Are You Ready?
Girdwood Chapel Sermon, 27 November 2016
“Are You Ready?”
Isaiah 2: 1-5
Romans 13: 11-14
Matthew 24: 36-44
I couldn’t wait for our Christmas tree to be stood up in our house. Each year, the tree would take its place in the corner of our living room midway through December. Back then, the artificial trees were not as prevalent as they are now and the needle factor had to be brought into play. If the tree was put up too early then the piles of needles on the floor might outnumber the needles on the tree. I have learned that families can be either a clear light family or a multicolored light family. We used multi-colored Christmas lights on our tree. The ornaments we placed on the tree were a solid mix of glass bulbs, handmade ornaments, and store bought specialties. Finally, the glorious gold star was placed upon the top of the tree and, all at once, with a push of the plug the tree came to life.

WORK TO COMPLETE>
a) Translate this sentence from the sermon into Spanish: "We used multi-colored Christmas lights on our tree."
b) According to the sermon, at what point in the year would the tree take its place in the living room?

DATASET EXTRACT>
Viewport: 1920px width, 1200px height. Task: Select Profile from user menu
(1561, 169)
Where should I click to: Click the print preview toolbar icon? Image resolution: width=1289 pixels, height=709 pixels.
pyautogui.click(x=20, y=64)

SOLUTIONS BELOW>
a) Usábamos luces navideñas multicolores en nuestro árbol.

b) Midway through December.